WORK INSTRUCTION - The complete data, repeated exactly, should form your response.

DATA SUPPLIED Block Start

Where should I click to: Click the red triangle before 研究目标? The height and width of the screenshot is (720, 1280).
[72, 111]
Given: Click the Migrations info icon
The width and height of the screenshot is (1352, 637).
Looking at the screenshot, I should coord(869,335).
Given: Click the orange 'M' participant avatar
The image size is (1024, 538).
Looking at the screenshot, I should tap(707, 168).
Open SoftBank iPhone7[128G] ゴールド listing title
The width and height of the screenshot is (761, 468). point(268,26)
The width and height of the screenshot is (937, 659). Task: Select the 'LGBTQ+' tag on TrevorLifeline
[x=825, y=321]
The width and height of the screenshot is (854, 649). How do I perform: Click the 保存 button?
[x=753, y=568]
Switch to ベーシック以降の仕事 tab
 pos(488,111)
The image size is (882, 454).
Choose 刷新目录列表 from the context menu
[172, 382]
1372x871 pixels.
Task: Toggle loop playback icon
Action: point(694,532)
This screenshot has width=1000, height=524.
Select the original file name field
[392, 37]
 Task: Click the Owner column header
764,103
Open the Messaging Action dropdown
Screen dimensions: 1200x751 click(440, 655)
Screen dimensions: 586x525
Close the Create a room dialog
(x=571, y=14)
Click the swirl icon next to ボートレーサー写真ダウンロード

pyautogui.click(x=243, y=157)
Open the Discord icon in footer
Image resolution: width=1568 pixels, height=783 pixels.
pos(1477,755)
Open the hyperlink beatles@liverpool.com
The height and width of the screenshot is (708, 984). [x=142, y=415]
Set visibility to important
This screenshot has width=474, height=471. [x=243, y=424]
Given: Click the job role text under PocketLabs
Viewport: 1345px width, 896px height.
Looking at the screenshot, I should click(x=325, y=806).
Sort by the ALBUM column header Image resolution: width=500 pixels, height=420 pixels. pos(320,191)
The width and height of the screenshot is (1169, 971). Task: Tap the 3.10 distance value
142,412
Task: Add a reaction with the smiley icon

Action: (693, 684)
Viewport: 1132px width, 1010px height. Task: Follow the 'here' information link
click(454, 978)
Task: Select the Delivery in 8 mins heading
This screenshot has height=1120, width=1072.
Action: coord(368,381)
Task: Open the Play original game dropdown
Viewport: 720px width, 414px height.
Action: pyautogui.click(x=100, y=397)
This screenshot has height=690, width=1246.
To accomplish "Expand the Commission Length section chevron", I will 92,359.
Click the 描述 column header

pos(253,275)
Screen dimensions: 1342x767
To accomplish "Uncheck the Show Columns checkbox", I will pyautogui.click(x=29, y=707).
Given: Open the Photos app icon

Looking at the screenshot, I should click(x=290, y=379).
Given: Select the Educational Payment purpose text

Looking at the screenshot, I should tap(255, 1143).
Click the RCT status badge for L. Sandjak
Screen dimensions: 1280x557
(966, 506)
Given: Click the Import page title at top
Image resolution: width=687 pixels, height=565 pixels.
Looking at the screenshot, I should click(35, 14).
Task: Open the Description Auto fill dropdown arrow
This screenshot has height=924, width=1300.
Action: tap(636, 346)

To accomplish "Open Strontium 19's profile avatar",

DATA SUPPLIED Block End

RESPONSE TO THIS TASK -
Where should I click to: Click the red triangle before 研究目标? The height and width of the screenshot is (720, 1280).
[72, 111]
Given: Click the Migrations info icon
The width and height of the screenshot is (1352, 637).
Looking at the screenshot, I should coord(869,335).
Given: Click the orange 'M' participant avatar
The image size is (1024, 538).
Looking at the screenshot, I should tap(707, 168).
Open SoftBank iPhone7[128G] ゴールド listing title
The width and height of the screenshot is (761, 468). point(268,26)
The width and height of the screenshot is (937, 659). Task: Select the 'LGBTQ+' tag on TrevorLifeline
[x=825, y=321]
The width and height of the screenshot is (854, 649). How do I perform: Click the 保存 button?
[x=753, y=568]
Switch to ベーシック以降の仕事 tab
 pos(488,111)
The image size is (882, 454).
Choose 刷新目录列表 from the context menu
[172, 382]
1372x871 pixels.
Task: Toggle loop playback icon
Action: point(694,532)
This screenshot has width=1000, height=524.
Select the original file name field
[392, 37]
 Task: Click the Owner column header
764,103
Open the Messaging Action dropdown
Screen dimensions: 1200x751 click(440, 655)
Screen dimensions: 586x525
Close the Create a room dialog
(x=571, y=14)
Click the swirl icon next to ボートレーサー写真ダウンロード

pyautogui.click(x=243, y=157)
Open the Discord icon in footer
Image resolution: width=1568 pixels, height=783 pixels.
pos(1477,755)
Open the hyperlink beatles@liverpool.com
The height and width of the screenshot is (708, 984). [x=142, y=415]
Set visibility to important
This screenshot has width=474, height=471. [x=243, y=424]
Given: Click the job role text under PocketLabs
Viewport: 1345px width, 896px height.
Looking at the screenshot, I should click(x=325, y=806).
Sort by the ALBUM column header Image resolution: width=500 pixels, height=420 pixels. pos(320,191)
The width and height of the screenshot is (1169, 971). Task: Tap the 3.10 distance value
142,412
Task: Add a reaction with the smiley icon

Action: (693, 684)
Viewport: 1132px width, 1010px height. Task: Follow the 'here' information link
click(454, 978)
Task: Select the Delivery in 8 mins heading
This screenshot has height=1120, width=1072.
Action: coord(368,381)
Task: Open the Play original game dropdown
Viewport: 720px width, 414px height.
Action: pyautogui.click(x=100, y=397)
This screenshot has height=690, width=1246.
To accomplish "Expand the Commission Length section chevron", I will 92,359.
Click the 描述 column header

pos(253,275)
Screen dimensions: 1342x767
To accomplish "Uncheck the Show Columns checkbox", I will pyautogui.click(x=29, y=707).
Given: Open the Photos app icon

Looking at the screenshot, I should click(x=290, y=379).
Given: Select the Educational Payment purpose text

Looking at the screenshot, I should tap(255, 1143).
Click the RCT status badge for L. Sandjak
Screen dimensions: 1280x557
(966, 506)
Given: Click the Import page title at top
Image resolution: width=687 pixels, height=565 pixels.
Looking at the screenshot, I should click(35, 14).
Task: Open the Description Auto fill dropdown arrow
This screenshot has height=924, width=1300.
Action: tap(636, 346)

To accomplish "Open Strontium 19's profile avatar",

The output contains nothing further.